(Collected data entries)
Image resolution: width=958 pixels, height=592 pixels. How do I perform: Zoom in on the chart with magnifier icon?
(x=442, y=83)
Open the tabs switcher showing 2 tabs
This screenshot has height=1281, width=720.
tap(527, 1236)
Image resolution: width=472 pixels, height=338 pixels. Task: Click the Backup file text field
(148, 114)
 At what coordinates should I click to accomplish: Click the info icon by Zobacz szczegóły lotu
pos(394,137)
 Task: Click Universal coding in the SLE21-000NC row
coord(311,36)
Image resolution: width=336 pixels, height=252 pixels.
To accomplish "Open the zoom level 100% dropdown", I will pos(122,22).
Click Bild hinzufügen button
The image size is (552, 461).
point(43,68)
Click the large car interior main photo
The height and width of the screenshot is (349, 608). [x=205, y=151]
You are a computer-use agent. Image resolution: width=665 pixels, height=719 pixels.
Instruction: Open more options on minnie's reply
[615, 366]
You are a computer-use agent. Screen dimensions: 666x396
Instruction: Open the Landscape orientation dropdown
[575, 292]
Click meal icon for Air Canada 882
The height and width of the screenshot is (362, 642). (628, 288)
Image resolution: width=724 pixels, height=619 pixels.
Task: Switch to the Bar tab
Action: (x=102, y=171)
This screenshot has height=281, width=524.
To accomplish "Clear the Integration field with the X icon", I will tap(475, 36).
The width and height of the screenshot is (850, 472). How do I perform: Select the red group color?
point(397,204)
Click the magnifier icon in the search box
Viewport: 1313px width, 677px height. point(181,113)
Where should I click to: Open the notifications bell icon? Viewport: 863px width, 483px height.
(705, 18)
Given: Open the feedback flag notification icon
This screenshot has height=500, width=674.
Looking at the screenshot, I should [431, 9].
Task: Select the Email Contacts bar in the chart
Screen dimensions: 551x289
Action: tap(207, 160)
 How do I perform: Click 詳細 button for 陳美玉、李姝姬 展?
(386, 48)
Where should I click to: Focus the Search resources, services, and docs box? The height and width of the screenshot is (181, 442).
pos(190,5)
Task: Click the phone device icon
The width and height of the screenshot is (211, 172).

WHAT THE EXERCISE ASKS:
The records above need to be retyped in full, exactly as they stand.

RESULT:
Image resolution: width=958 pixels, height=592 pixels. How do I perform: Zoom in on the chart with magnifier icon?
(x=442, y=83)
Open the tabs switcher showing 2 tabs
This screenshot has height=1281, width=720.
tap(527, 1236)
Image resolution: width=472 pixels, height=338 pixels. Task: Click the Backup file text field
(148, 114)
 At what coordinates should I click to accomplish: Click the info icon by Zobacz szczegóły lotu
pos(394,137)
 Task: Click Universal coding in the SLE21-000NC row
coord(311,36)
Image resolution: width=336 pixels, height=252 pixels.
To accomplish "Open the zoom level 100% dropdown", I will pos(122,22).
Click Bild hinzufügen button
The image size is (552, 461).
point(43,68)
Click the large car interior main photo
The height and width of the screenshot is (349, 608). [x=205, y=151]
You are a computer-use agent. Image resolution: width=665 pixels, height=719 pixels.
Instruction: Open more options on minnie's reply
[615, 366]
You are a computer-use agent. Screen dimensions: 666x396
Instruction: Open the Landscape orientation dropdown
[575, 292]
Click meal icon for Air Canada 882
The height and width of the screenshot is (362, 642). (628, 288)
Image resolution: width=724 pixels, height=619 pixels.
Task: Switch to the Bar tab
Action: (x=102, y=171)
This screenshot has height=281, width=524.
To accomplish "Clear the Integration field with the X icon", I will tap(475, 36).
The width and height of the screenshot is (850, 472). How do I perform: Select the red group color?
point(397,204)
Click the magnifier icon in the search box
Viewport: 1313px width, 677px height. point(181,113)
Where should I click to: Open the notifications bell icon? Viewport: 863px width, 483px height.
(705, 18)
Given: Open the feedback flag notification icon
This screenshot has height=500, width=674.
Looking at the screenshot, I should [431, 9].
Task: Select the Email Contacts bar in the chart
Screen dimensions: 551x289
Action: tap(207, 160)
 How do I perform: Click 詳細 button for 陳美玉、李姝姬 展?
(386, 48)
Where should I click to: Focus the Search resources, services, and docs box? The height and width of the screenshot is (181, 442).
pos(190,5)
Task: Click the phone device icon
The width and height of the screenshot is (211, 172).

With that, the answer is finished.